* EXERCISE BRIEF *
Copy out the records from the line containing "Task: Click the arrow beside Discover" through the line containing "Action: point(109,267)", keeping every line unchanged. Give only those lines.

* RECORDS FOR PROCESSING *
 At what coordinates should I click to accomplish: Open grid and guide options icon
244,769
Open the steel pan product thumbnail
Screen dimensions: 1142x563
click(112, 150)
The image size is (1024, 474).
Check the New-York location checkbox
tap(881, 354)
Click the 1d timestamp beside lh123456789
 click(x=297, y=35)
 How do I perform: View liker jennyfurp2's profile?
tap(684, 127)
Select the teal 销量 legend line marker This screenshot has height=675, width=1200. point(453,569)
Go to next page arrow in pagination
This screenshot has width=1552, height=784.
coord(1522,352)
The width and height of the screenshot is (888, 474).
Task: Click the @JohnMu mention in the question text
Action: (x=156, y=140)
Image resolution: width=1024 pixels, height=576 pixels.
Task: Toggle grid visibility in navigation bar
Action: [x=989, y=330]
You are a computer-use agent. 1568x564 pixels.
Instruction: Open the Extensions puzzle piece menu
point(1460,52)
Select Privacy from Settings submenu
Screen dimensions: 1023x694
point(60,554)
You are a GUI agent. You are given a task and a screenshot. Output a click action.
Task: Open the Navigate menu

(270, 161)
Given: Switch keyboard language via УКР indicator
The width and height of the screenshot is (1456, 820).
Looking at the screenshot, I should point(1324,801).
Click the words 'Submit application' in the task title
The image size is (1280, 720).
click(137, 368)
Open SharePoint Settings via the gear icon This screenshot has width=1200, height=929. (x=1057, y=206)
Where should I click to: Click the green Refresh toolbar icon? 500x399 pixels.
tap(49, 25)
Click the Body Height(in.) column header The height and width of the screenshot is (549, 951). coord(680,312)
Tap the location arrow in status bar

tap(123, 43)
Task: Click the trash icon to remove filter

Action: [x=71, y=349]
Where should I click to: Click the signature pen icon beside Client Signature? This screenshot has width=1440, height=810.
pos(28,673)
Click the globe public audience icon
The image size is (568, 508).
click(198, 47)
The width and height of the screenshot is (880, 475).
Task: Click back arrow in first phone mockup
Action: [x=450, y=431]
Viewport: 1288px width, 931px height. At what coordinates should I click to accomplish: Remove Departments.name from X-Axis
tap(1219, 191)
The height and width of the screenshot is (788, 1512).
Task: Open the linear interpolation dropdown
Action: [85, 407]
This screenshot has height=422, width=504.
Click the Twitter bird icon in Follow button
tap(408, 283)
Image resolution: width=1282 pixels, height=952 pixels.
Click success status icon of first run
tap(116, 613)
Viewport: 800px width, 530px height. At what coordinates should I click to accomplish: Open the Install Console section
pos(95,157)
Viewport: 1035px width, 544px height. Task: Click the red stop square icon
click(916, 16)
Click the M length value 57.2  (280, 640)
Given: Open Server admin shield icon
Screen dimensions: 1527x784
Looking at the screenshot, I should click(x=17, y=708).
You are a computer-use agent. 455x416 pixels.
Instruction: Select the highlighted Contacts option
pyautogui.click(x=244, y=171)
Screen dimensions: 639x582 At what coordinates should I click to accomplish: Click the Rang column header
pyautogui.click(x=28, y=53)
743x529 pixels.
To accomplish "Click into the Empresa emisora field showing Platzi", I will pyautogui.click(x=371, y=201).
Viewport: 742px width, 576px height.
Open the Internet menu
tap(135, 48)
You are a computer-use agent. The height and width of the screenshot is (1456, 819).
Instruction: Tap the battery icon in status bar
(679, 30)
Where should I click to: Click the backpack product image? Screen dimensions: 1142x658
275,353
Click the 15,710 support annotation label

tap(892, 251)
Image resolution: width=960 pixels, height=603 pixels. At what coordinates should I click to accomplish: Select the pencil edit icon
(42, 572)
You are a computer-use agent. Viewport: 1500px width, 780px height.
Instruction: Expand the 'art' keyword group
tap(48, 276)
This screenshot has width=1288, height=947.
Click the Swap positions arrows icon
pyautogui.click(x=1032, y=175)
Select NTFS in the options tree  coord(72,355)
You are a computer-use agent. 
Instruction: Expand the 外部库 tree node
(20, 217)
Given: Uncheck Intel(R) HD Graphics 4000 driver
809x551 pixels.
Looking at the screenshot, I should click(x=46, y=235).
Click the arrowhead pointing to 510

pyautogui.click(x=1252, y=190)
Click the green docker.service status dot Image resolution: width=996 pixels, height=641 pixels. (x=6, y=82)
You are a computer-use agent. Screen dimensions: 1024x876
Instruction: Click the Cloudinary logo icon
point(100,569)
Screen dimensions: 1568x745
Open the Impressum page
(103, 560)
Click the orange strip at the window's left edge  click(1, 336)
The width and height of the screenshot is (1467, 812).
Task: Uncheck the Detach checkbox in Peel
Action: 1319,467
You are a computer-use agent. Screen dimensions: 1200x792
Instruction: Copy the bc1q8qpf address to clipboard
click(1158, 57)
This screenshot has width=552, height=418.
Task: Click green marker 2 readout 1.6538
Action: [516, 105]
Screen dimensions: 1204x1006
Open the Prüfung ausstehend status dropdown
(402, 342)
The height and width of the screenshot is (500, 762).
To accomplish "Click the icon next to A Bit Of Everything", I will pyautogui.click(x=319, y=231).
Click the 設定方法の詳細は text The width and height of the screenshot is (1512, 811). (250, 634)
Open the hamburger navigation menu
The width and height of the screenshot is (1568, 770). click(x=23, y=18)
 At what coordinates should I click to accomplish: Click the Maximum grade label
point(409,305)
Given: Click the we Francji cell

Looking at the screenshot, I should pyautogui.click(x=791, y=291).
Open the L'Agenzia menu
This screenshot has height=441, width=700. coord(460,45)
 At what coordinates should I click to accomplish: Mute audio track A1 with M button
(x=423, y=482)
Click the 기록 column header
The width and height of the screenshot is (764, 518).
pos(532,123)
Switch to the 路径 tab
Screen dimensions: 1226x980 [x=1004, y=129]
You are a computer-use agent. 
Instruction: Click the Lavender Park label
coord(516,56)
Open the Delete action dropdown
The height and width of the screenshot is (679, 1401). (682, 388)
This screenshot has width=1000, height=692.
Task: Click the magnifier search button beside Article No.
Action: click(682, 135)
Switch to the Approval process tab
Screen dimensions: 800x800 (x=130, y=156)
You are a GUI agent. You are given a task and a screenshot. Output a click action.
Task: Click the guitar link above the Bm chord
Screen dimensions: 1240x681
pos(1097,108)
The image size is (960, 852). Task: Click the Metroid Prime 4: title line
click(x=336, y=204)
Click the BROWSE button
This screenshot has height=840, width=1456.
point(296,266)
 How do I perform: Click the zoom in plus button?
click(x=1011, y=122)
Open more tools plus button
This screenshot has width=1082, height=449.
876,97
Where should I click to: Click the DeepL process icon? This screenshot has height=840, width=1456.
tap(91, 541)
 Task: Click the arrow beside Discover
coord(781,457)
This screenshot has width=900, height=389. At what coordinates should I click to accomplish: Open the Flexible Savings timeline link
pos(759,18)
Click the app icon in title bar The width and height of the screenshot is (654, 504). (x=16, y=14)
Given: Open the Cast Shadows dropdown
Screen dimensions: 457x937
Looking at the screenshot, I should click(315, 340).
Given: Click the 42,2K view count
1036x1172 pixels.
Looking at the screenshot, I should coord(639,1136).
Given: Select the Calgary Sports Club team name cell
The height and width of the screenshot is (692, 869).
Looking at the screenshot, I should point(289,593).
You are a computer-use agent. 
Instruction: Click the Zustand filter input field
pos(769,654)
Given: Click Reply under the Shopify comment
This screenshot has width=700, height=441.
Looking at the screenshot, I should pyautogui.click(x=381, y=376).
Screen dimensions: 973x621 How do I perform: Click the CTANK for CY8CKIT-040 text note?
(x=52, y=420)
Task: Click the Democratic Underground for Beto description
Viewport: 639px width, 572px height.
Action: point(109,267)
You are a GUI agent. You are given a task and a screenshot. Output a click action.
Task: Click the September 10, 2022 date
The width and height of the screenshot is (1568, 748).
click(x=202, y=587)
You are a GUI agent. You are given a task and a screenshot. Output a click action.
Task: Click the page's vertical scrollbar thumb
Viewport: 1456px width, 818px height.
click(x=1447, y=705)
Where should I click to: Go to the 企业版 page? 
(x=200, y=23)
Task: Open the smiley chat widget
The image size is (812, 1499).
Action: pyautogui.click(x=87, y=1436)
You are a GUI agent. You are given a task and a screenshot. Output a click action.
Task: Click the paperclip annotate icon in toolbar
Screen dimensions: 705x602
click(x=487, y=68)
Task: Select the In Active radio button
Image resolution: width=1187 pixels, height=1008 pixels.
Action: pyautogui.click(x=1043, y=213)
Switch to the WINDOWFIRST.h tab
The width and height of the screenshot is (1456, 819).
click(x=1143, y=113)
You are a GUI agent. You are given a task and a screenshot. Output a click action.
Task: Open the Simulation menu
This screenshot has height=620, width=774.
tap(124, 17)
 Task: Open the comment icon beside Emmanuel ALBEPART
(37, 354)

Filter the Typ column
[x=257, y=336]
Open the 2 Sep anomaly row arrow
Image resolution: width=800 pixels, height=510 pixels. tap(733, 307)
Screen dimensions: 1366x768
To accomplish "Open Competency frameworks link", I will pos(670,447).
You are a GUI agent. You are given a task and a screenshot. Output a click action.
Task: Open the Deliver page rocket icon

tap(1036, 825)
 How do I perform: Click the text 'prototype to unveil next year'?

* WORKED SOLUTION *
 Task: Click the arrow beside Discover
coord(781,457)
This screenshot has width=900, height=389. At what coordinates should I click to accomplish: Open the Flexible Savings timeline link
pos(759,18)
Click the app icon in title bar The width and height of the screenshot is (654, 504). (x=16, y=14)
Given: Open the Cast Shadows dropdown
Screen dimensions: 457x937
Looking at the screenshot, I should click(315, 340).
Given: Click the 42,2K view count
1036x1172 pixels.
Looking at the screenshot, I should coord(639,1136).
Given: Select the Calgary Sports Club team name cell
The height and width of the screenshot is (692, 869).
Looking at the screenshot, I should point(289,593).
You are a computer-use agent. 
Instruction: Click the Zustand filter input field
pos(769,654)
Given: Click Reply under the Shopify comment
This screenshot has width=700, height=441.
Looking at the screenshot, I should pyautogui.click(x=381, y=376).
Screen dimensions: 973x621 How do I perform: Click the CTANK for CY8CKIT-040 text note?
(x=52, y=420)
Task: Click the Democratic Underground for Beto description
Viewport: 639px width, 572px height.
Action: point(109,267)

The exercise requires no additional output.